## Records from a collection
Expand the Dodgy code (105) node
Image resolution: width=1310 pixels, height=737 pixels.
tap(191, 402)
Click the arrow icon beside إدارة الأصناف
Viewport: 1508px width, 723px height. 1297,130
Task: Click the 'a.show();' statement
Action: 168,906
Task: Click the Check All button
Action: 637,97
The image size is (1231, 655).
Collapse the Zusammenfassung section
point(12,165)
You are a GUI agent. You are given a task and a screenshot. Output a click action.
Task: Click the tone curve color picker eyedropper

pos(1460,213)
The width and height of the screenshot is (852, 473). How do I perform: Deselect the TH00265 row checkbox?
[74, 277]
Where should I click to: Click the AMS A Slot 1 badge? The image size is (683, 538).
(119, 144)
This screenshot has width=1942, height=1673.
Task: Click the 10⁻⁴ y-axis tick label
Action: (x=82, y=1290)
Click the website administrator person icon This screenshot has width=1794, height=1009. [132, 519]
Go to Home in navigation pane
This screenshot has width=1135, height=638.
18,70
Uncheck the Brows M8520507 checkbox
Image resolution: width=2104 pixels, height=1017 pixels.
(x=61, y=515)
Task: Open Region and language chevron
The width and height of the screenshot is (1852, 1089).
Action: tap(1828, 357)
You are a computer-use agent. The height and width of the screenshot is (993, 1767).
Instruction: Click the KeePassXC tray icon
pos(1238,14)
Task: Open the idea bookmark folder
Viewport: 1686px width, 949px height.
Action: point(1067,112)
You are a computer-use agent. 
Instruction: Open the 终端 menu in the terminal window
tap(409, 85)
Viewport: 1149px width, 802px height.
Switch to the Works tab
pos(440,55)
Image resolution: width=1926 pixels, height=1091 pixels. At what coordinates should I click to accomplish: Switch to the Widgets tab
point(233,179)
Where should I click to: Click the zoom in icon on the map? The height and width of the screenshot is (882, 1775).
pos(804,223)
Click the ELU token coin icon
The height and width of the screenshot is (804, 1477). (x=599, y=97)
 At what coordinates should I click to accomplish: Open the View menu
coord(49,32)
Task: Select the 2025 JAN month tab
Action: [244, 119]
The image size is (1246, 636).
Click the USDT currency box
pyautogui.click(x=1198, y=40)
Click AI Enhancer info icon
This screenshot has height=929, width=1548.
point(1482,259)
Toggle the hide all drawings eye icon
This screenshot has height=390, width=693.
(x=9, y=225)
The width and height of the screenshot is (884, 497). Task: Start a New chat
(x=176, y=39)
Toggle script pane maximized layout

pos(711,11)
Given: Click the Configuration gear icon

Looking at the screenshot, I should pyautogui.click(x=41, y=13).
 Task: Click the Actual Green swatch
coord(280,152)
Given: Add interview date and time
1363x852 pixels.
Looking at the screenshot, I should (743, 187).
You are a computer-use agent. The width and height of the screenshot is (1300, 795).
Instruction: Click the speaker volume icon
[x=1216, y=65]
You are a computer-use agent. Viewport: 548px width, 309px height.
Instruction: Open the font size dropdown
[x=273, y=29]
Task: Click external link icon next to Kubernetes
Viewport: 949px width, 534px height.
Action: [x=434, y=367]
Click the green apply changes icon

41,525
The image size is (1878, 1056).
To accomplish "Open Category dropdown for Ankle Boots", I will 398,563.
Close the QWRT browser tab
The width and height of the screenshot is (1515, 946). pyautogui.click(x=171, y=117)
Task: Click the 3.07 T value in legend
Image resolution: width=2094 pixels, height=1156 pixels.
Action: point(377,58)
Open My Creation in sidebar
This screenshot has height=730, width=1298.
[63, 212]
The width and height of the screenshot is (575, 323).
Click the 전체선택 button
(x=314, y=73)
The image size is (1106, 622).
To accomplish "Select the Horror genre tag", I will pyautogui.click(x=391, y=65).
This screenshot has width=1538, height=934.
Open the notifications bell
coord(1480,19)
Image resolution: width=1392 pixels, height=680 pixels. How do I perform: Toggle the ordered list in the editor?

## Exercise details
All of the data above needs to be written out exactly.

## Exercise answer
Expand the Dodgy code (105) node
Image resolution: width=1310 pixels, height=737 pixels.
tap(191, 402)
Click the arrow icon beside إدارة الأصناف
Viewport: 1508px width, 723px height. 1297,130
Task: Click the 'a.show();' statement
Action: 168,906
Task: Click the Check All button
Action: 637,97
The image size is (1231, 655).
Collapse the Zusammenfassung section
point(12,165)
You are a GUI agent. You are given a task and a screenshot. Output a click action.
Task: Click the tone curve color picker eyedropper

pos(1460,213)
The width and height of the screenshot is (852, 473). How do I perform: Deselect the TH00265 row checkbox?
[74, 277]
Where should I click to: Click the AMS A Slot 1 badge? The image size is (683, 538).
(119, 144)
This screenshot has width=1942, height=1673.
Task: Click the 10⁻⁴ y-axis tick label
Action: (x=82, y=1290)
Click the website administrator person icon This screenshot has width=1794, height=1009. [132, 519]
Go to Home in navigation pane
This screenshot has width=1135, height=638.
18,70
Uncheck the Brows M8520507 checkbox
Image resolution: width=2104 pixels, height=1017 pixels.
(x=61, y=515)
Task: Open Region and language chevron
The width and height of the screenshot is (1852, 1089).
Action: tap(1828, 357)
You are a computer-use agent. The height and width of the screenshot is (993, 1767).
Instruction: Click the KeePassXC tray icon
pos(1238,14)
Task: Open the idea bookmark folder
Viewport: 1686px width, 949px height.
Action: point(1067,112)
You are a computer-use agent. 
Instruction: Open the 终端 menu in the terminal window
tap(409, 85)
Viewport: 1149px width, 802px height.
Switch to the Works tab
pos(440,55)
Image resolution: width=1926 pixels, height=1091 pixels. At what coordinates should I click to accomplish: Switch to the Widgets tab
point(233,179)
Where should I click to: Click the zoom in icon on the map? The height and width of the screenshot is (882, 1775).
pos(804,223)
Click the ELU token coin icon
The height and width of the screenshot is (804, 1477). (x=599, y=97)
 At what coordinates should I click to accomplish: Open the View menu
coord(49,32)
Task: Select the 2025 JAN month tab
Action: [244, 119]
The image size is (1246, 636).
Click the USDT currency box
pyautogui.click(x=1198, y=40)
Click AI Enhancer info icon
This screenshot has height=929, width=1548.
point(1482,259)
Toggle the hide all drawings eye icon
This screenshot has height=390, width=693.
(x=9, y=225)
The width and height of the screenshot is (884, 497). Task: Start a New chat
(x=176, y=39)
Toggle script pane maximized layout

pos(711,11)
Given: Click the Configuration gear icon

Looking at the screenshot, I should pyautogui.click(x=41, y=13).
 Task: Click the Actual Green swatch
coord(280,152)
Given: Add interview date and time
1363x852 pixels.
Looking at the screenshot, I should (743, 187).
You are a computer-use agent. The width and height of the screenshot is (1300, 795).
Instruction: Click the speaker volume icon
[x=1216, y=65]
You are a computer-use agent. Viewport: 548px width, 309px height.
Instruction: Open the font size dropdown
[x=273, y=29]
Task: Click external link icon next to Kubernetes
Viewport: 949px width, 534px height.
Action: [x=434, y=367]
Click the green apply changes icon

41,525
The image size is (1878, 1056).
To accomplish "Open Category dropdown for Ankle Boots", I will 398,563.
Close the QWRT browser tab
The width and height of the screenshot is (1515, 946). pyautogui.click(x=171, y=117)
Task: Click the 3.07 T value in legend
Image resolution: width=2094 pixels, height=1156 pixels.
Action: point(377,58)
Open My Creation in sidebar
This screenshot has height=730, width=1298.
[63, 212]
The width and height of the screenshot is (575, 323).
Click the 전체선택 button
(x=314, y=73)
The image size is (1106, 622).
To accomplish "Select the Horror genre tag", I will pyautogui.click(x=391, y=65).
This screenshot has width=1538, height=934.
Open the notifications bell
coord(1480,19)
Image resolution: width=1392 pixels, height=680 pixels. How do I perform: Toggle the ordered list in the editor?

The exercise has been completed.